MIT’s School of Architecture’s Self-Assembly Labs has partnered with Google to create these transformable meeting spaces.

The project uses a woven wood structure with fibreglass pods that depend from the ceiling which transforms from a large meeting space into a smaller one.

Transformable structures often require expensive and complex electromechanical systems to create movement. This research explores an alternative approach utilising transformable woven structures that can smoothly transform with lightweight and soft and materials/mechanisms. A series of prototypes were built at different sizes to demonstrate articulating woven structures for various applications.

Transformable Meeting Spaces are aimed at re-imagining interior office or building environments. There are two predominant approaches to office design – open spaces versus fixed offices. Open office plans have been shown to decrease productivity due to noise and privacy challenges yet they provide flexibility and collaborative opportunities. Fixed offices offer privacy and quite environments but restrict the type of working spaces available and occupy more square footage.

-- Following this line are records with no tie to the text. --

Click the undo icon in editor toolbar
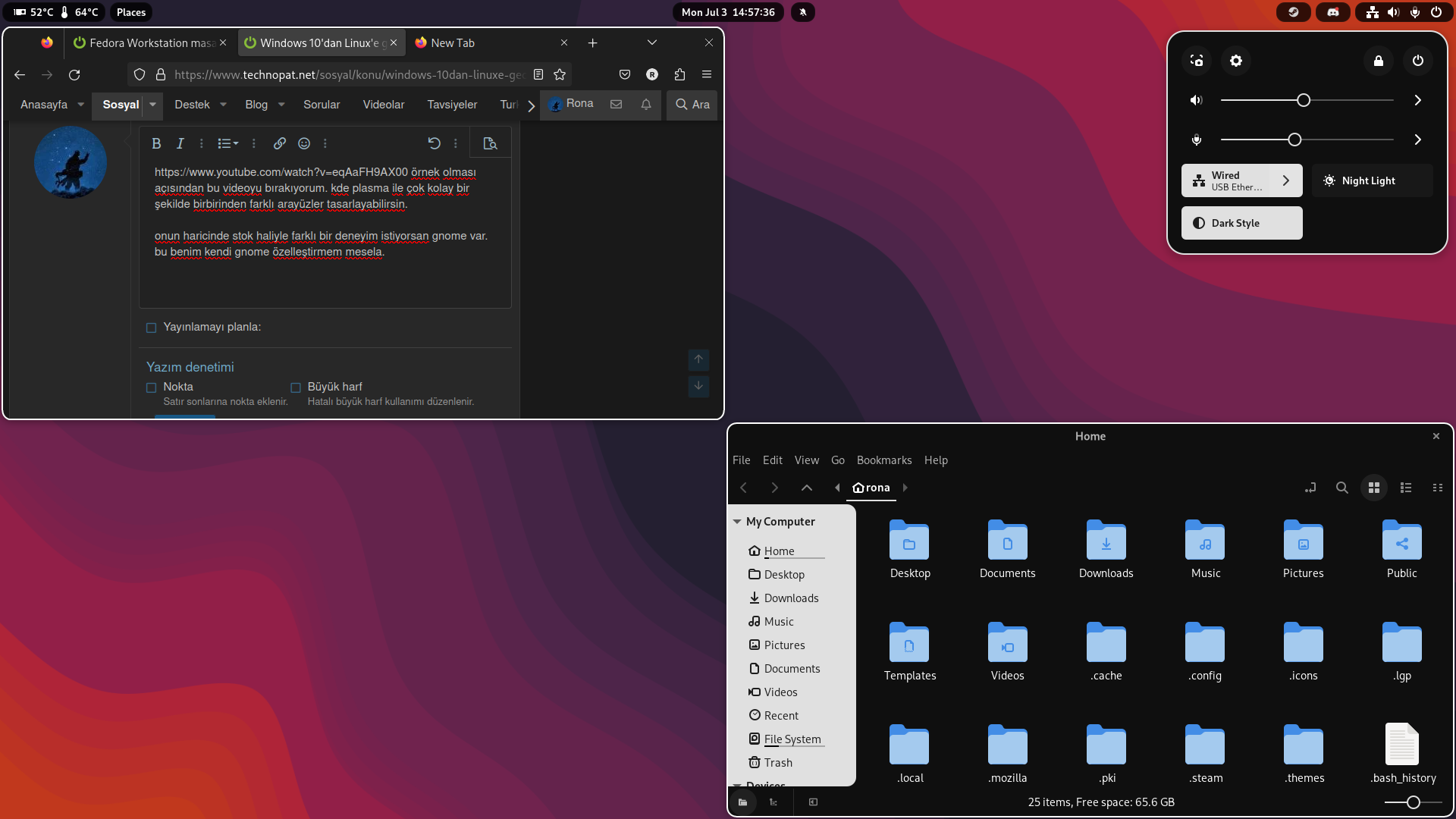point(434,143)
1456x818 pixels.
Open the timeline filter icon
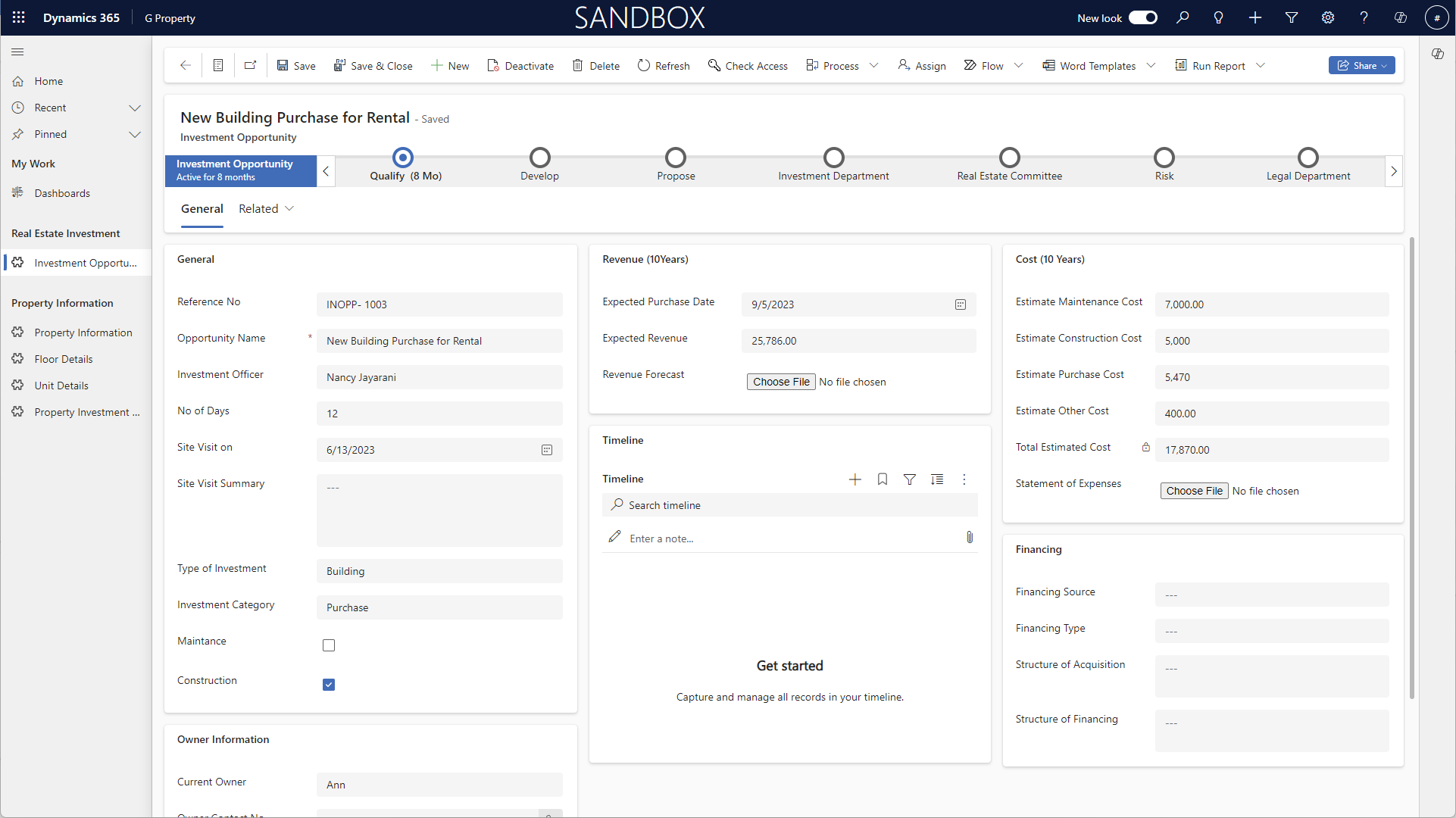[x=910, y=479]
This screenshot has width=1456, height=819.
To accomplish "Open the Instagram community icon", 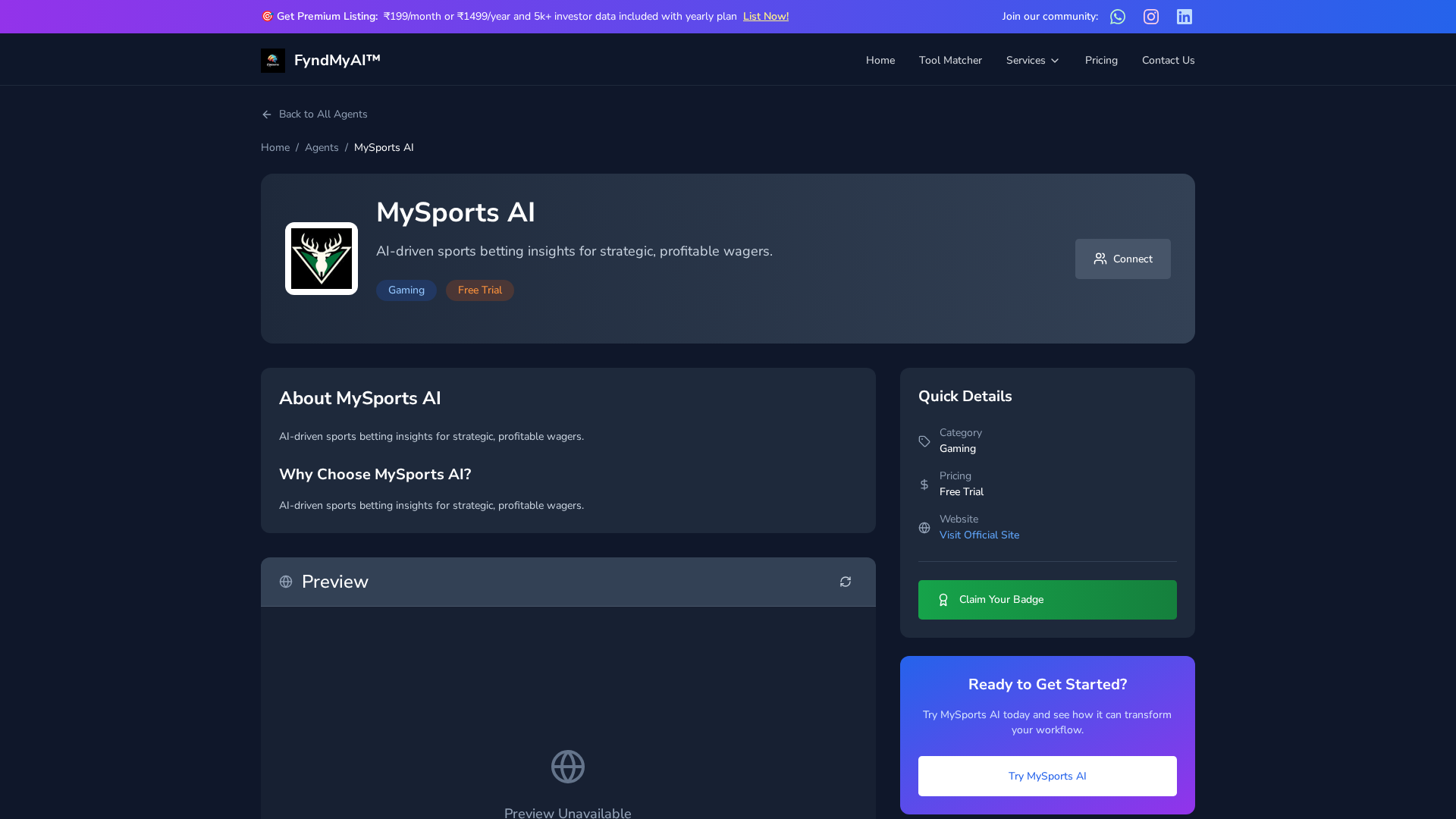I will 1150,17.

This research proposes an alternative whereby structures can easily transform between private phone booths, lounge spaces or other quiet meeting spaces into open flexible areas. By utilising woven and transformable materials these meeting spaces can expand and contract to create a meeting room for 6–8 people or morph into the ceiling leaving a clear and open area below.

The MIT School of Architecture’s Self-Assembly Lab has teamed up with Google to create Transformable Meeting Spaces, a project that utilizes woven structure research in wood and fiberglass pods that descend from the ceiling, transforming a large space into a smaller one. Designed as a small-scale intervention for reconfiguring open office plans—which “have been shown to decrease productivity due to noise and privacy challenges”—the pods require no electromechanical systems to function, but rather employ a flexible skeleton and counterweight to change shape.